Next we have to understand how the worst case would be computed to see why we are doing these negative approximations.

In the worse case, for every positive word association, we would also train backpropogation in reverse every other token in the input text!

The code below uses approximation of negative sampling based on research that shows picking a few negative examples at random is sufficient. 

The use of negative sampling in skip-gram models is a technique employed to address the imbalance between the number of negative examples and positive examples in the dataset. In skip-gram models, for each positive skip-gram pair (target word, context word), there are potentially a vast number of words in the vocabulary that are not context words for the target word. This leads to a highly imbalanced dataset, as the majority of training examples would be negative (non-context) examples.

By using negative sampling, we can reduce the computational cost associated with training on this imbalanced dataset. Instead of considering all non-context words as negative examples, negative sampling randomly selects a small subset of negative examples for each positive example during training. This subset is typically much smaller than the entire vocabulary size, making the training process more efficient.

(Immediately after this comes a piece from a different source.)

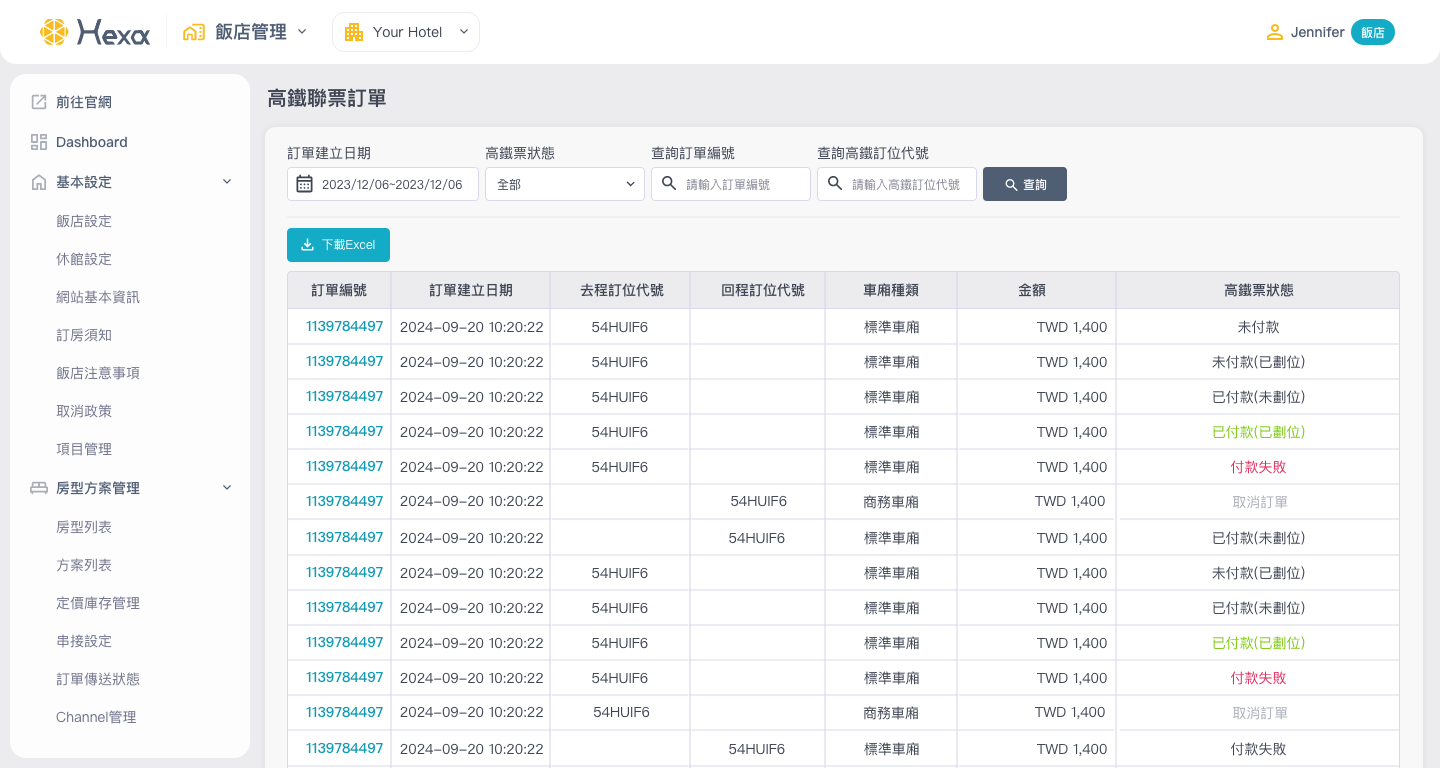Viewport: 1440px width, 768px height.
Task: Click the Hexa logo icon
Action: (x=54, y=32)
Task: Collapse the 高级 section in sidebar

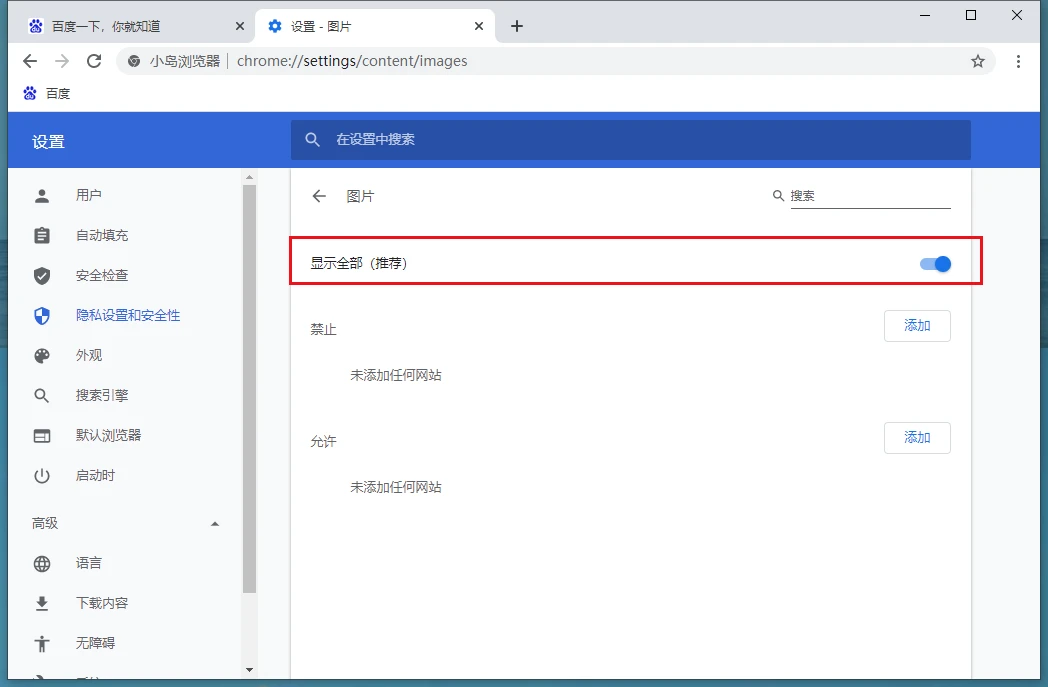Action: [x=214, y=524]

Another note on negative sampling - 

I haven't gotten great results with these vectors. I added more books to the data set which improved results, I've tried tweaking parameters such as context window length for skip gram and things like that. I am currently thinking that the negative sampling method, while mathematically sound, isn't quite right in the implementaiton below. More details on that method which is approximated here, I think this is an important area of future improvement for this implementation - https://arxiv.org/pdf/1402.3722v1.pdf

## Explanation of the output - Targets, Contexts, and Labels

Wait I thought this was unlabeled? It is, each pair is however labelled as positive or negative as described below - 

1. Targets:

    Definition: The targets represent the target words for which we are training the model to predict the context words.
    Purpose:
        Training Objective: Each element in the targets list represents a target word from the training data. During training, the skip-gram model aims to predict the context words surrounding each target word. For example, if the target word is "cat" in the sentence "The cat sat on the mat", the model should predict context words like "the", "sat", "on", and "mat".
        Model Input: The target words serve as inputs to the skip-gram model. The model tries to learn meaningful word embeddings for each target word based on its context.

2. Contexts:

    Definition: The contexts represent the context words surrounding the target words in the training data.
    Purpose:
        Training Objective: Each element in the contexts list contains the context words (both positive and negative) associated with a target word. Positive context words are the actual words occurring in the vicinity of the target word in the training data, while negative context words are randomly sampled from the vocabulary.
        Model Input: The context words, along with the target word, are provided as input to the skip-gram model. The model learns to predict these context words given the target word, thereby capturing the semantic meaning and relationships between words.

3. Labels:

    Definition: The labels represent the labels associated with each target-context pair, indicating whether a context word is a positive example (1) or a negative example (0).
    Purpose:
        Training Objective: Each element in the labels list indicates whether a context word is a positive example (a true context word) or a negative example (a non-context word randomly sampled from the vocabulary). During training, the skip-gram model aims to correctly classify these context words based on their relevance to the target word.
        Loss Calculation: The labels are used to compute the loss function during training. The model's predictions (probabilities) are compared against these labels to compute the loss, which guides the model's parameter updates through backpropagation.



In [292]:
# Generates skip-gram pairs with negative sampling for a list of sequences
# (int-encoded sentences) based on window size, number of negative samples
# and vocabulary size.
def generate_training_data(sequences, window_size, num_ns, vocab_size, seed):
  # Elements of each training example are appended to these lists.
  targets, contexts, labels = [], [], []

  # Build the sampling table for `vocab_size` tokens.
  sampling_table = tf.keras.preprocessing.sequence.make_sampling_table(vocab_size)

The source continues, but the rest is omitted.